● Supplied text:

Review: “Three Parts Dead” by Max Gladstone

Title: “Three Parts Dead”

Author: Max Gladstone

Genre: Urban Fantasy, Fantasy, Paranormal

Publication Date: October 2, 2012 (Tor/Macmillan – North America)

Source: Publisher provided finished copy/NetGalley review copy

Summary: A god has died, and it’s up to Tara, first-year associate in the international necromantic firm of Kelethres, Albrecht, and Ao, to bring Him back to life before His city falls apart.

Her client is Kos, recently deceased fire god of the city of Alt Coulumb. Without Him, the metropolis’s steam generators will shut down, its trains will cease running, and its four million citizens will riot.

Tara’s job: resurrect Kos before chaos sets in. Her only help: Abelard, a chain-smoking priest of the dead god, who’s having an understandable crisis of faith.

When Tara and Abelard discover that Kos was murdered, they have to make a case in Alt Coulumb’s courts—and their quest for the truth endangers their partnership, their lives, and Alt Coulumb’s slim hope of survival.

☆: 4.5/5 stars – absolutely gorgeous, brutal – more is needed. NOW.

Review: Definitely one of the most original novels I’ve read in the last five years, “Three Parts Dead” is part police-procedural, part urban fantasy, part sci-fi, and part murder mystery. Oh, and it’s ALL fun. By combining elements one wouldn’t likely think would fit together, this is a beautiful, wonderful novel that I can only hope is not a standalone (really, I want more, and now) and hopefully a start to a new series. If you’re bored with urban fantasy or plain ol’ fantasy, this is so definitely the book for you.

When I say this book is a breath of fresh air, I really mean it. Gladstone is ridiculously talented, and it’s hard to believe that this is his debut. We start off with action from page one, and this book barrels through at a brutal pace (yet allows enough time for the reader to absorb all of the teeny tiny details he’s put into everything) up until the very last page. The worldbuilding is incredible, as is the pantheon that Gladstone creates, along with introducing the concept that gods are just higher beings, but not necessarily the highest OF beings when compared to humans (or Craftsmen). The characters do move and grow even with the fast pace of this book, and they do get their own character arcs, much to my satisfaction.

Basically, Gladstone was able to master both having a plot-driven and character driven book at the same time. And I find that incredible.

Worldbuilding: Pantheons. Cities all over the place on a world that just might be ours (it feels like Gladstone is kind of teasing us with that near the end of the story), or an alternate version of ours. Wars where Gods die like men. The Craftsmen, which are in between gods and men, but become what they use in their Craft. The land he built in Alt Coulumb reminded me quite a bit of China Mieville’s “The City and the City” in terms of topography – there are pieces of everywhere that clash – the red light district next to Kos Everburning’s Church, and so forth, but they also melt together. We get to go all over this city, as well as beyond the sea to places like Iskari, which is a little more vaguely defined, and I kind of wanted a little more detail on them. I’m hoping more information about the other cities in the New World (aka, the world with more Craftsmen and regular men than Gods) in the next book, if it is coming.

● Given data:
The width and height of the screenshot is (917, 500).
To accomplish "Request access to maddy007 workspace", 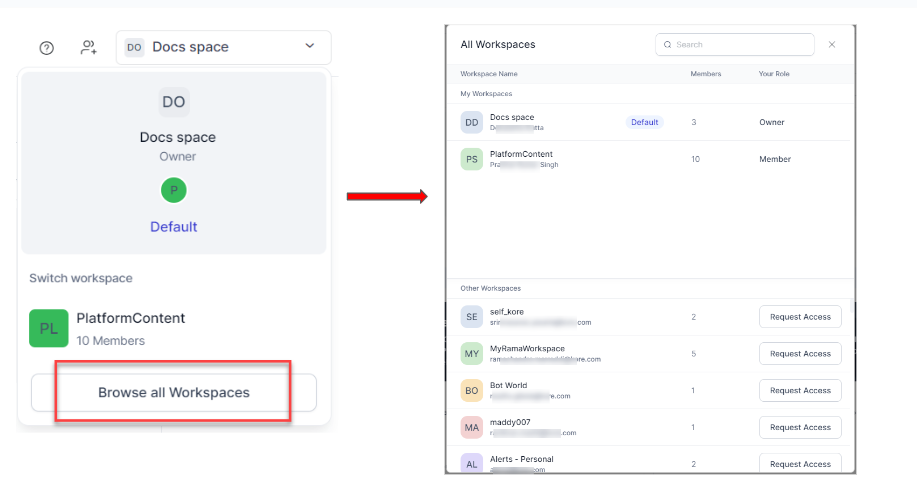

● Tasks for this exercise:
- A) In the book review, rewrite the passage from "Source: Publisher provided" up to and including "hope of survival.", swapping "Abelard" for "Ambrose".
- B) According to the book review, which city was Kos the fire god of?
- C) In the book review, why does Alt Coulumb remind the reviewer of China Mieville's "The City and the City"?

● Responses to the tasks:
- A)
Source: Publisher provided finished copy/NetGalley review copy

Summary: A god has died, and it’s up to Tara, first-year associate in the international necromantic firm of Kelethres, Albrecht, and Ao, to bring Him back to life before His city falls apart.

Her client is Kos, recently deceased fire god of the city of Alt Coulumb. Without Him, the metropolis’s steam generators will shut down, its trains will cease running, and its four million citizens will riot.

Tara’s job: resurrect Kos before chaos sets in. Her only help: Ambrose, a chain-smoking priest of the dead god, who’s having an understandable crisis of faith.

When Tara and Ambrose discover that Kos was murdered, they have to make a case in Alt Coulumb’s courts—and their quest for the truth endangers their partnership, their lives, and Alt Coulumb’s slim hope of survival.

- B) Alt Coulumb.

- C) It is the topography. Pieces of everywhere clash, such as the red light district next to Kos Everburning's Church, but they also melt together.